Earlier Works
Strike Zone

I was born in Providence, Rhode Island, on May 15, 1965. My family lived in North Providence, a small middle class community, where I attended public school and graduated from North Providence High School in 1983.

Baseball was a favorite pastime growing up, watching games, but in those days more reading about the history and following the games in the papers. And, of course, playing ball on the streets and in various leagues. But ever since I was little, my passion has been creative ventures of one kind or another, usually involving writing.

In elementary school, I remember writing these absurd vignettes, short stories which only an adolescent mind would find entertaining. I would have my good friend (surprisingly, he still is today), Ray Cloutier, read these stories out loud in one of our classrooms. I don't think anyone else knew what to make of them, but my friend and
I could hardly keep from laughing as he read these strange tales out loud.
Movies were the primary catalyst for my creative output in those days, with my early influences being Clint Eastwood and - since this was the late 1970's and early 1980's - the horror film boom of that era. I think the appeal of Eastwood's movies for me at such an early age had a lot to do with my father's unexpected death in 1976. His films, particularly the Dirty Harry series, presented this iconic male character, a sort of role model that was suddenly absent in my life. So it can be no surprise that when I came across an old Super-8 movie camera, I played a Clint Eastwood character in my own movie. It was a plot-mingling of both Dirty Harry and Magnum Force, and I called my movie, predictably, Dirty Force. This half-hour homage featured a fifteen-year old Inspector Harry Callahan, with my friends playing the parts of either good guys or bad guys, and sometimes both.

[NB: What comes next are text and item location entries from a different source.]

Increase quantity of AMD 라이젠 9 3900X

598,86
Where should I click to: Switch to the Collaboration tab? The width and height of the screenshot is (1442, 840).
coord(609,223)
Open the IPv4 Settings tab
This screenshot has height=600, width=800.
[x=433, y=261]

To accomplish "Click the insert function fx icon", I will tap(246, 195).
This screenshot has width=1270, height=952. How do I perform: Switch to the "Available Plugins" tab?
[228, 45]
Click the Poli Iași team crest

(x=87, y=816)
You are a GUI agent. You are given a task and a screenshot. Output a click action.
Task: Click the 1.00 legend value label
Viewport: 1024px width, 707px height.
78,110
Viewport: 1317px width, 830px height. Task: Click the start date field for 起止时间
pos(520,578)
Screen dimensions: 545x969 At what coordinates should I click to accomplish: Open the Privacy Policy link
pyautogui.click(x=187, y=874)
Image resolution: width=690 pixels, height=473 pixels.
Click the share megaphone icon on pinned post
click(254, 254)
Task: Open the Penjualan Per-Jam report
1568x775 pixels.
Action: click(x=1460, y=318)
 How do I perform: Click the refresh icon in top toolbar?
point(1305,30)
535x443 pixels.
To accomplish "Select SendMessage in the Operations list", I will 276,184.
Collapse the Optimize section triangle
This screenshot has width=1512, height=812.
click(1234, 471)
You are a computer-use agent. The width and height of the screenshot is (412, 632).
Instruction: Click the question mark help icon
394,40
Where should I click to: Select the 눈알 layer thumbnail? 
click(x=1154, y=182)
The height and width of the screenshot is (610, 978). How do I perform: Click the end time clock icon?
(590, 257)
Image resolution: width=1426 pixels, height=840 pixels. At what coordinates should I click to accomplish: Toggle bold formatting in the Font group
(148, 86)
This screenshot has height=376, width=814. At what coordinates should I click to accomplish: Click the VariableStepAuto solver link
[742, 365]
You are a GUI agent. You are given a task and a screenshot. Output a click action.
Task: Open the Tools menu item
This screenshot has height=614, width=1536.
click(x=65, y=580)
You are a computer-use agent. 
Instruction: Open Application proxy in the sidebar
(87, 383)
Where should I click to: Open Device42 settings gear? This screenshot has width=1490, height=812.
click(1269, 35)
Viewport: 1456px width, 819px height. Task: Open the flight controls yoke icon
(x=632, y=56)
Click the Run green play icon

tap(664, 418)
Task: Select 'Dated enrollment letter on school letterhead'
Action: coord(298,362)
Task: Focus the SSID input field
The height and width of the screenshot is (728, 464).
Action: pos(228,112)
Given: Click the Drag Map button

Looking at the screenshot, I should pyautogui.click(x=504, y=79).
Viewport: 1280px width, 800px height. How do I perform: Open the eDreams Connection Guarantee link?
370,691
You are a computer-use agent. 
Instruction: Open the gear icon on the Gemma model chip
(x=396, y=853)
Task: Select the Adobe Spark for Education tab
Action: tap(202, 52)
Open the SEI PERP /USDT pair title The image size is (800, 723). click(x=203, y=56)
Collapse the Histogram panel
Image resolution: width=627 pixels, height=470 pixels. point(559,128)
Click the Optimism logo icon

The role of the psycho killer, the next best part, was played by Ray Cloutier. He not only read all my zany stories in class, it was his father's camera. But that wasn't why he got the part. He was a natural. He could have been a real "B" movie actor if he wasn't making "D" movies with me.

This was 1981, and video cameras may have been available to some, but they were way too pricey for the budget on this production. It was actually shot with silent film, the dialogue and all sounds recorded separately on a tape recorder that was played alongside the projector. The voices didn't match the lips. It was like watching an old Godzilla movie, but I was proud of it at the time. I wrote it, produced it, directed it, edited it, dubbed the sound effects, starred in it, everything. You know I just had to make another one of these backyard movies. And I did. I made five movies through 1985, each time the production quality improved, the equipment, the effects, everything got better. Yet they were all still wonderfully bad. Does the name Ed Wood mean anything to you?

With all of these films recently converted onto DVD, for posterity, I can now make clips available for viewing, which I have done. Besides posterity, they are good for a few laughs, anyway. So check them out below, if you like.

In 1986 I enrolled in a small film school that was located in Hollywood, CA. I studied film production and screen writing, and when I determined that I wanted to hang up my director's hat, and all my other filmmaking hats to concentrate on writing, I returned home, where I tried my hand at writing original movie scripts. I wrote a handful of screenplays in my spare time. They were original, even if they weren't very good. Horror, science fiction, action, suspense, comedy, I tried them all. While success may have been elusive, I didn't get discouraged. I was learning a lot, anyway; learning what didn't work. I read everything I could, short fiction and novels, in the genres I enjoyed, to see how published writers were doing it. And I continued to challenge myself, writing the first of many short stories beginning in 1988. The first one is still my favorite. It's titled Strike Zone, and it's about baseball and superstition. There were a couple dozen stories through the mid 90's, which I enjoyed writing very much. The creativity level always seemed to be highest for me when I was writing short fiction. The natural progression of things was writing a novel, which I knew I would have to tackle some day. That day was in 1998, when I began writing The Apostate.